▶ **TASK OBJECTIVE**:
The answer must be an exact copy of the lines from the one containing "You are a GUI" through the end of the records, with the pictures left out.

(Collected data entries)

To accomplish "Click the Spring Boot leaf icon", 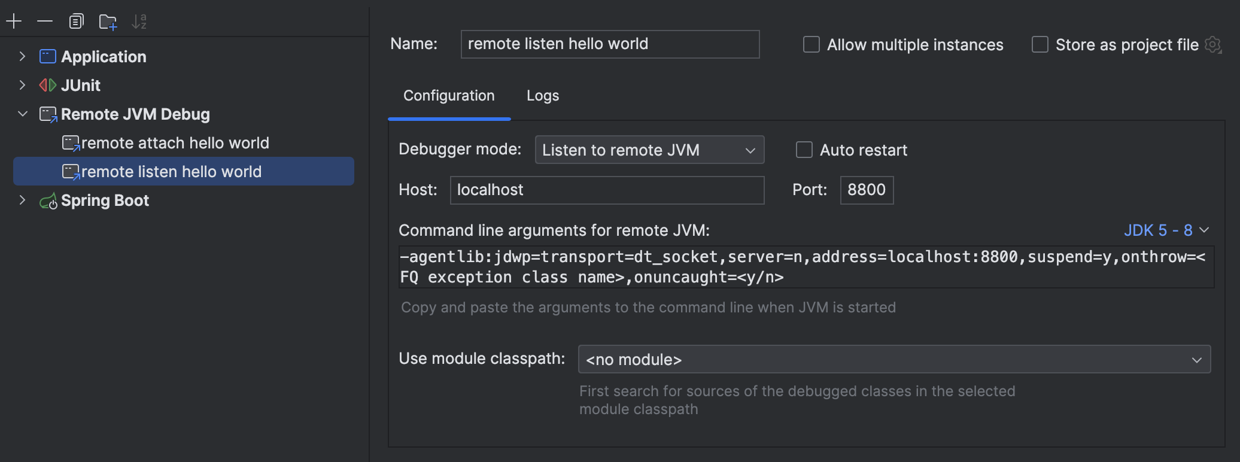I will 48,201.
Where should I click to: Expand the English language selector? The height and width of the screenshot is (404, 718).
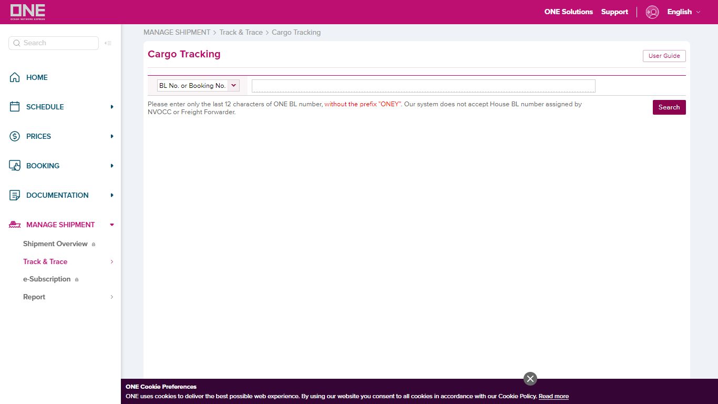coord(684,12)
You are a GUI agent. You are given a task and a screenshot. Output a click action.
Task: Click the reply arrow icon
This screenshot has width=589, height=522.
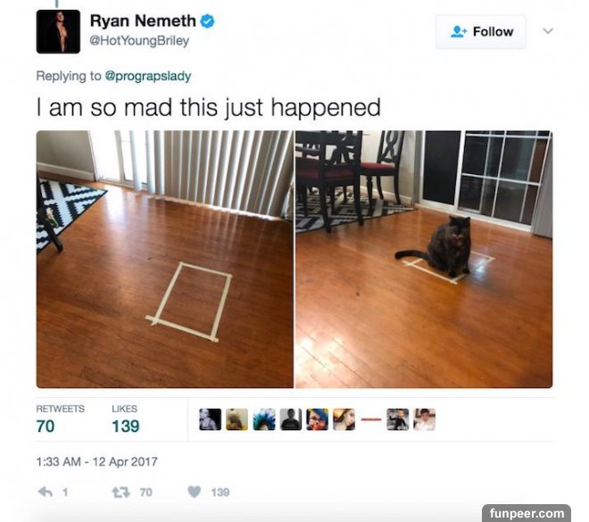coord(46,492)
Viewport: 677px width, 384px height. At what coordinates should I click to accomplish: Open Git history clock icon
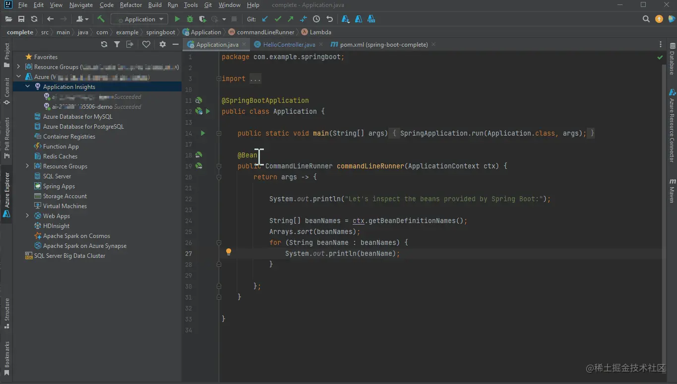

▶ **YOUR SOLUTION**:
You are a GUI agent. You are given a task and a screenshot. Output a click action.
Task: Click the reply arrow icon
This screenshot has width=589, height=522.
coord(46,492)
Viewport: 677px width, 384px height. At what coordinates should I click to accomplish: Open Git history clock icon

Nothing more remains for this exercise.